Fig. 3. TSC2 GAP catalytic mechanism and putative GAP–Rheb binding.

a Close-up view of TSC2a GAP domain and its positioning. Three inter-domain contacts are highlighted with dashed boxes. Structural comparison of Rheb–TSC2 GAP (b), Rap1–Rap1GAP (PDB:3BRW) (c), and Ras–RasGAP (PDB:1WQ1) (d). The structures are shown in a similar view. TSC2 GAP and Rheb are shown in green and yellow, respectively. Rap1 and Ras are colored in orange and Rap1GAP and RasGAP are colored in magenta, respectively. In (b), the GTP-bound Rheb (PDB:1XTS) and TSC2 GAP domain were, respectively, superimposed to Rap1 and Rap1GAP in Rap1–Rap1GAP structure.

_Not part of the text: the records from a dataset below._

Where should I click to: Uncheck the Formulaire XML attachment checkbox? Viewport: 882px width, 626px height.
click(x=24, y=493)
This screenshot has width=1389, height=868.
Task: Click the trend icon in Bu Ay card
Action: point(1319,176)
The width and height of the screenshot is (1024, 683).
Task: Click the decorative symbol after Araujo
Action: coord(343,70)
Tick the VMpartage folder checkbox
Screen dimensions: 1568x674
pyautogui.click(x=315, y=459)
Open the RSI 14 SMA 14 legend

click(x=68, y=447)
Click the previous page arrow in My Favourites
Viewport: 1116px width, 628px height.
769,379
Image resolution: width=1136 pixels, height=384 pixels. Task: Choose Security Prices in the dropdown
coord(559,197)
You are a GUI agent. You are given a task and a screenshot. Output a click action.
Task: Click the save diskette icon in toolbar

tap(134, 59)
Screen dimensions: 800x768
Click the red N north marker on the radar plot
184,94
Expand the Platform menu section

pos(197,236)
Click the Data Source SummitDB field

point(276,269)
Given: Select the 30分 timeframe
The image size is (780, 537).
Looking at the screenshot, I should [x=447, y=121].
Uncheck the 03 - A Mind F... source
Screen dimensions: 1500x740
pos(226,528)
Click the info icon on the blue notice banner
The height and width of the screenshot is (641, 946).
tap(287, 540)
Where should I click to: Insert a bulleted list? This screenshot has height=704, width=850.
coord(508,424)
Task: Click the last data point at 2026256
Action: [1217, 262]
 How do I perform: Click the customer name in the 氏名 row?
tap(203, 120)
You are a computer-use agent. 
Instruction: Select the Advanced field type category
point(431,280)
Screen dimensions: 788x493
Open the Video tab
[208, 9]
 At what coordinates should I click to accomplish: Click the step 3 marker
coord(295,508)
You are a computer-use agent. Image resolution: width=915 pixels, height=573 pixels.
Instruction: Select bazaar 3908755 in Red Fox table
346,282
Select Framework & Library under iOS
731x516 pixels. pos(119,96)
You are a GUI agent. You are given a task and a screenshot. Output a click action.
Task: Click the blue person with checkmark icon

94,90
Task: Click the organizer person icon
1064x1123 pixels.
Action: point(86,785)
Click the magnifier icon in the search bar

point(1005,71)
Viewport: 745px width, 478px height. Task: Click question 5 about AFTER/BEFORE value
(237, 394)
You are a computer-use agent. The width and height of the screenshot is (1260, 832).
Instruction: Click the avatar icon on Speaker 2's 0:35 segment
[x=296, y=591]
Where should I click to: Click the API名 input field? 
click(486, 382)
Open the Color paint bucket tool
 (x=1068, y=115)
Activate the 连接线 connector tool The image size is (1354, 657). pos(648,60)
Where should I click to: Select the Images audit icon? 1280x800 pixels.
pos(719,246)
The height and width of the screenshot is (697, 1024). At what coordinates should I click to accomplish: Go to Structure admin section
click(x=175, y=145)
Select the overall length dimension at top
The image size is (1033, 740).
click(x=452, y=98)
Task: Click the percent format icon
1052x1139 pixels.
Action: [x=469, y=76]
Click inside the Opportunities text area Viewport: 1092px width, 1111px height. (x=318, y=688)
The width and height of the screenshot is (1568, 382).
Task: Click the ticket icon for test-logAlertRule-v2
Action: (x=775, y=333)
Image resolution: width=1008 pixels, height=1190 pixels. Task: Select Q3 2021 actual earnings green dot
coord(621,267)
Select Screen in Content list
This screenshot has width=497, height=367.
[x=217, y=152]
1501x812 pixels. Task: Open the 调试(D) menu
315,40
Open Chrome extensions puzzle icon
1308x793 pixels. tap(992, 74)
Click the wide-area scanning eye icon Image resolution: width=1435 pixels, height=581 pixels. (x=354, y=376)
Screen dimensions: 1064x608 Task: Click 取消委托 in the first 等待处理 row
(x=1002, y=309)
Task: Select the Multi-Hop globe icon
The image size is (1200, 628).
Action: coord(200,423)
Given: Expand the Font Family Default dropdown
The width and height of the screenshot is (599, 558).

Two different close-up views of the catalytic centers of RasGAP (e, f), Rap1GAP (g, h), and TSC2 (i, j). The structures are derived from (b–d). Magnesium cations are shown as red balls. The beryllium trifluoride (BeF₃) and aluminum trifluoride (AlF₃) are shown as green balls. The GDP–BeF₃ and GDP–AlF₃ are the mimetic ATP in ground and transition states, respectively. Residues involved in binding and catalysis are shown in sticks. k, l Cell-base GAP activity assays of wild-type TSC2 and TSC2 mutants. The HEK293A cells were transfected with (+) or without (−) the indicated plasmids in the upper of the panel. The activities were detected by western blotting with antibody against phosphorylated-S6K (T389). The effects of residues involved in catalysis (k) and Rheb binding (l) were tested. Source data are provided as a Source Data file for uncropped blots.